*** Opening DATA FOR REVIEW ***

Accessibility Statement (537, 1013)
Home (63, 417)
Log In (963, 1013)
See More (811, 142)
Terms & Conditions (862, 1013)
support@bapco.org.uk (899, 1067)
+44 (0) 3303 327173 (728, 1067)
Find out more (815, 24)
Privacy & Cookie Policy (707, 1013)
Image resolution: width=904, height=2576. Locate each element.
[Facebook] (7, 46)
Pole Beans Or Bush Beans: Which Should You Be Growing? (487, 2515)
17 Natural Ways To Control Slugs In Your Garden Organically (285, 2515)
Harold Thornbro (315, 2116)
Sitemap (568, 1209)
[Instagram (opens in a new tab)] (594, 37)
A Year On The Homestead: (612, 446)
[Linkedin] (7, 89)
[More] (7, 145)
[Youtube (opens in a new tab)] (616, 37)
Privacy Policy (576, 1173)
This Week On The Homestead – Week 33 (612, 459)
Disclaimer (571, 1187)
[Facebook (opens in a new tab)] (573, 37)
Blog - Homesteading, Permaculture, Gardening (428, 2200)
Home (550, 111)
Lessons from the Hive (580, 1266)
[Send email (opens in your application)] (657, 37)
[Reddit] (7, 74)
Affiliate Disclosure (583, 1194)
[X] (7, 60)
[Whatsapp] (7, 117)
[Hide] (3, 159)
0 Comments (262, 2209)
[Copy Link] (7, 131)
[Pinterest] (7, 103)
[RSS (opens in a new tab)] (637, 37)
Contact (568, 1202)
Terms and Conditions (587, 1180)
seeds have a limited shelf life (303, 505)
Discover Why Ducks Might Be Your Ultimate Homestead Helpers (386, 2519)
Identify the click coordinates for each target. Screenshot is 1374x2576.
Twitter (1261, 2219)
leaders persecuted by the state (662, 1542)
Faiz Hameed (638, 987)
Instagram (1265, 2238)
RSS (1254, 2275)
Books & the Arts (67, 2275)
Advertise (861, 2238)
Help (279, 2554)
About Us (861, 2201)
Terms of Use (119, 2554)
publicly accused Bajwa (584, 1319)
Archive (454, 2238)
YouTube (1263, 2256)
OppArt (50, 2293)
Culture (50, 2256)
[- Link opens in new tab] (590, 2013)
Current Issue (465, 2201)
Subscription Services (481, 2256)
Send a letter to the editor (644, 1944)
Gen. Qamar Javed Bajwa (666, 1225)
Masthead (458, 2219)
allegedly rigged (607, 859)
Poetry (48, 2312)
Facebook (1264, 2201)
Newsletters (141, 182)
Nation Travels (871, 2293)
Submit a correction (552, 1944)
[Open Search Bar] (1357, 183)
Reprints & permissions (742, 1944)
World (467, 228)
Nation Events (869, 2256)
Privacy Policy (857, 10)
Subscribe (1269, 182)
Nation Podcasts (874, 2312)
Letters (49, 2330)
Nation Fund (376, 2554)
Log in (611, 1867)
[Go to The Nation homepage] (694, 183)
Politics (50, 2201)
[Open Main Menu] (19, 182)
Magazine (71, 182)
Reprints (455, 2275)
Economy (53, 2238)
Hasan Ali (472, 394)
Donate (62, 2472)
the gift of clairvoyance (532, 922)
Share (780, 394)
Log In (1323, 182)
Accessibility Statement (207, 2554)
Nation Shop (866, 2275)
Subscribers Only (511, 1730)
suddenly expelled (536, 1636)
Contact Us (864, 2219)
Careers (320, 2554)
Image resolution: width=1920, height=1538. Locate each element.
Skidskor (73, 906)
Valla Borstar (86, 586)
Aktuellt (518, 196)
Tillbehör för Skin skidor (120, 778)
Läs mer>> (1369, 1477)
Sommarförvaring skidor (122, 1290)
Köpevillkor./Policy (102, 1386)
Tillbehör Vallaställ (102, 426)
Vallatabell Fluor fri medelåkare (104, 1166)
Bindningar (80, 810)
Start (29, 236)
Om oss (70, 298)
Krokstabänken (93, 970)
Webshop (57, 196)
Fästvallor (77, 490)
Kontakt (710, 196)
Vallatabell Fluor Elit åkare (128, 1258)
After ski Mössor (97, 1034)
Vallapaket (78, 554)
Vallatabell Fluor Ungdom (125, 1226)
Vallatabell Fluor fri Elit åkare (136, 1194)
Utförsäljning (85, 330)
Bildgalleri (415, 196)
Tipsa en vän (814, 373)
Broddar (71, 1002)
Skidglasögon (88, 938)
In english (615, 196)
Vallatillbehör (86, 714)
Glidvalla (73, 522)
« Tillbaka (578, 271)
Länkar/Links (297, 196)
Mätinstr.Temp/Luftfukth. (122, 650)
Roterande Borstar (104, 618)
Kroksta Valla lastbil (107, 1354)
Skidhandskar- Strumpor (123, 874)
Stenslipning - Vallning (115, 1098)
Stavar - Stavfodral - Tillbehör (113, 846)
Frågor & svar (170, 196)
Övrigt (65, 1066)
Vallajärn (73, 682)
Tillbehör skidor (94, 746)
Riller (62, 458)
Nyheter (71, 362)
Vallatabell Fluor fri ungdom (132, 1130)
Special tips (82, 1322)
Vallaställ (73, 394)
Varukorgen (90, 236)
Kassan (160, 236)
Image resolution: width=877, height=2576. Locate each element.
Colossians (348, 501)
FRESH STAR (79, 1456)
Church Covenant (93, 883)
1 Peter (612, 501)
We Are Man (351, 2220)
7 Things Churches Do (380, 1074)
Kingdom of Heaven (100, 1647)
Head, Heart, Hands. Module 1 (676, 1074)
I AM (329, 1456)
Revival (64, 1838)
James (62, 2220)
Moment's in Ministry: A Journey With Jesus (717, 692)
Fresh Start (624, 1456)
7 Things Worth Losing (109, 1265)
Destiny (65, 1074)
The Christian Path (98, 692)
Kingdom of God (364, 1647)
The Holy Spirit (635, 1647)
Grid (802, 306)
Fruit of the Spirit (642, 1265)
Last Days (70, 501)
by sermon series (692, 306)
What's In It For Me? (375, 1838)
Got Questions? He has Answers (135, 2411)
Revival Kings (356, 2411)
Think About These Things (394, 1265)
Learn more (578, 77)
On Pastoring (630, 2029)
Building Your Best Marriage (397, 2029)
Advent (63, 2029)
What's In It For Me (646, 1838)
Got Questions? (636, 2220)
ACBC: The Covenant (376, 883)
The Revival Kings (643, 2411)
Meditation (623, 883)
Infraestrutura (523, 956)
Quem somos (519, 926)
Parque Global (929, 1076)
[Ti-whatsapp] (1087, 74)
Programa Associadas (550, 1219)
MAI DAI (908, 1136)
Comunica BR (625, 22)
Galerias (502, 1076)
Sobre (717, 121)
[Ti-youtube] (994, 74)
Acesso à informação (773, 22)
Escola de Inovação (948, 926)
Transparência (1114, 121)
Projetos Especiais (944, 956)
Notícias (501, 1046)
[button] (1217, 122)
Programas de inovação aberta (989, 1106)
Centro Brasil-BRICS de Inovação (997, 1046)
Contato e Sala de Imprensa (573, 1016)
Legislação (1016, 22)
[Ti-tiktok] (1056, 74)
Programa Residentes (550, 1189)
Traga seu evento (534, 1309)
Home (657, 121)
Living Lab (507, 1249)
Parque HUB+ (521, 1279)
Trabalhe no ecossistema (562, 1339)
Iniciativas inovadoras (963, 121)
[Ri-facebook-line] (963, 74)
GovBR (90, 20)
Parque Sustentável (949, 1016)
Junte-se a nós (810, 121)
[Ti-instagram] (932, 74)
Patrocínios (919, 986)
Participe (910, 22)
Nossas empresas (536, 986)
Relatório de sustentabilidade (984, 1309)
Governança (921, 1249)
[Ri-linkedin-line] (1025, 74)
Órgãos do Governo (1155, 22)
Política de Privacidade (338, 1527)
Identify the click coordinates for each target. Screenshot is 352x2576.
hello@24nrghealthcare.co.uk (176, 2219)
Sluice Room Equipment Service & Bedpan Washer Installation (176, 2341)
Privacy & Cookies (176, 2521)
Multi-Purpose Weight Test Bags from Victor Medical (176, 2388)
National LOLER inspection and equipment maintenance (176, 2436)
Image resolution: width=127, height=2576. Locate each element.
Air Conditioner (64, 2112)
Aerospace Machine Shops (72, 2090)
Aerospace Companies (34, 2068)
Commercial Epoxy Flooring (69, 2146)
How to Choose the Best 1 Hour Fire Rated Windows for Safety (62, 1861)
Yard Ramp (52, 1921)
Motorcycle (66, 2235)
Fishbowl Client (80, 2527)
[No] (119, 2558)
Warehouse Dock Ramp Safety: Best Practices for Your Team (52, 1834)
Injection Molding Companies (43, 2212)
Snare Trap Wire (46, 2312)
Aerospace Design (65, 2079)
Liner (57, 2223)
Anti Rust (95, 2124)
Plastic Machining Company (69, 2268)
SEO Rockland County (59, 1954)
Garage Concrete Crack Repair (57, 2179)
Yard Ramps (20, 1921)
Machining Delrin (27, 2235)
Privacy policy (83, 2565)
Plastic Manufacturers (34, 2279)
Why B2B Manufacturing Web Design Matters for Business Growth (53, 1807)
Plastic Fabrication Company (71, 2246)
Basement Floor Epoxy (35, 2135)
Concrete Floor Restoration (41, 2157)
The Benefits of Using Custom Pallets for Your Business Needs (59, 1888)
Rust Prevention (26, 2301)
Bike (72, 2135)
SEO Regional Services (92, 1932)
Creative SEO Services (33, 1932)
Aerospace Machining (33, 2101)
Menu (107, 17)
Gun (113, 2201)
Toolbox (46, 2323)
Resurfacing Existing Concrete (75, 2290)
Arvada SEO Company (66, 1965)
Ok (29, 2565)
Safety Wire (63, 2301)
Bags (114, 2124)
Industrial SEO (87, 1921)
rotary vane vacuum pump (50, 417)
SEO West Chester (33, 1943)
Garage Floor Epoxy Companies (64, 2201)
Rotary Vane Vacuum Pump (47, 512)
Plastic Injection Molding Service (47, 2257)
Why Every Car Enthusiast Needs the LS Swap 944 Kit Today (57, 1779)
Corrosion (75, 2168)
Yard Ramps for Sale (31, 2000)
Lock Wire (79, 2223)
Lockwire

*** Closing DATA FOR REVIEW ***

▸ PROBLEM TO SOLVE
Starting with the line with "Mätinstr.Temp/Luftfukth. (122, 650)" above and going on through the line with "Övrigt (65, 1066)", transcribe every line exactly, both ends included, and add nothing.

▸ WRITTEN SOLUTION
Mätinstr.Temp/Luftfukth. (122, 650)
Roterande Borstar (104, 618)
Kroksta Valla lastbil (107, 1354)
Skidhandskar- Strumpor (123, 874)
Stenslipning - Vallning (115, 1098)
Stavar - Stavfodral - Tillbehör (113, 846)
Frågor & svar (170, 196)
Övrigt (65, 1066)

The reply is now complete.